Here’s the longer answer:
More than 90% of the grapes had been harvested by the time the fires hit the region in early October.
So in the universe of grapes that might be used to make wine here, only 10% remained on the vine during the fire and might have suffered what’s referred to as “smoke taint” which produces noticeably smokey aromas or flavors in the wine. (Ironically, some wineries purposefully store wine in oak barrels that lend a smoky flavor to the wine, but of course, winemakers’ careful selection and oversight of the fermentation process ensure the end product is not too smoky.) Fortunately, even three-quarters of the cabernet sauvignon varietals which ripen and get picked later in the season were already harvested and removed from the threat of smoke and fire. Whew!
Winemakers want to make you happy.
No winemakers we know want you to get a bottle you consider sub-standard; they are deeply committed to producing great wine in Napa and Sonoma. So any grapes that remained on the vine after the fires go through more than the usual screenings by the winemakers to ensure they meet their standards. Not only do they pass visual and taste tests upon picking, if there is any doubt about the grapes’ quality due to the fires, they have been sending samples to special labs for testing.

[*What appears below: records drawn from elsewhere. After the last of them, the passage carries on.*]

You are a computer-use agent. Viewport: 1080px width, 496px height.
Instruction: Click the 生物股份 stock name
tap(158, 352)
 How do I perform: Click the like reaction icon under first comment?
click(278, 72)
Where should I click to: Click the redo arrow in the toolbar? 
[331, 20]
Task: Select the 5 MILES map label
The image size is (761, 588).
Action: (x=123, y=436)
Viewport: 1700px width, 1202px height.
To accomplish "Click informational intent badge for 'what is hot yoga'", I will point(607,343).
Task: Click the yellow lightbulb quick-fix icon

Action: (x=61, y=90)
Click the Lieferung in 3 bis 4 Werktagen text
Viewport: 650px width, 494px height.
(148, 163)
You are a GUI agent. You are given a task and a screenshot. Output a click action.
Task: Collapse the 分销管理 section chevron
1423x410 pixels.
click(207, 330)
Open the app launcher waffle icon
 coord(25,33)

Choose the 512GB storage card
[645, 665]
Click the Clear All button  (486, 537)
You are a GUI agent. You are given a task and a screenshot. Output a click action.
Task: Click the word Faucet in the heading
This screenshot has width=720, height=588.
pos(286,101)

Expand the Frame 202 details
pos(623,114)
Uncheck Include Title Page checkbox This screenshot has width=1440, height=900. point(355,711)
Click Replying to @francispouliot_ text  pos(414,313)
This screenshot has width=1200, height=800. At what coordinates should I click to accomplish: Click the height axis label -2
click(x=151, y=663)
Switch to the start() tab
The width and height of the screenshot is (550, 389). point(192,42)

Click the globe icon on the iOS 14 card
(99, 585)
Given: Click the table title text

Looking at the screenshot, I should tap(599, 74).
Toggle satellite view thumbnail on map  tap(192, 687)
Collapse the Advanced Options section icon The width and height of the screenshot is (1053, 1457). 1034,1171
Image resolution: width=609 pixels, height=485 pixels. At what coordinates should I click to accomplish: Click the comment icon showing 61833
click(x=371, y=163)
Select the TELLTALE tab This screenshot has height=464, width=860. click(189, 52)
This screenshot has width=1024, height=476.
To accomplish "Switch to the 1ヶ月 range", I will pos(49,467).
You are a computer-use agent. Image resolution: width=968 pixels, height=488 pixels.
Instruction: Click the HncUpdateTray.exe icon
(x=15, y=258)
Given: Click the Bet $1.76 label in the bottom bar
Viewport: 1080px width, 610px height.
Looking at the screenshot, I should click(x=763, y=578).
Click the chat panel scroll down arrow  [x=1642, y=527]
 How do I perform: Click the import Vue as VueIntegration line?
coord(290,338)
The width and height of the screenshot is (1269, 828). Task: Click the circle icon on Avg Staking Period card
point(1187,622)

In some cases, even laboratory testing cannot confirm that a residual taste of smoke won’t affect the end product. But not to worry, if the winemaker does decide to go ahead and process a batch of grapes because she or he is reasonably certain it will produce great wine, the end product will still be rigorously quality-tested before bottling and selling it.
Rest easy; future bottles of wine from Northern California’s beautiful wine country should be as enjoyable as ever!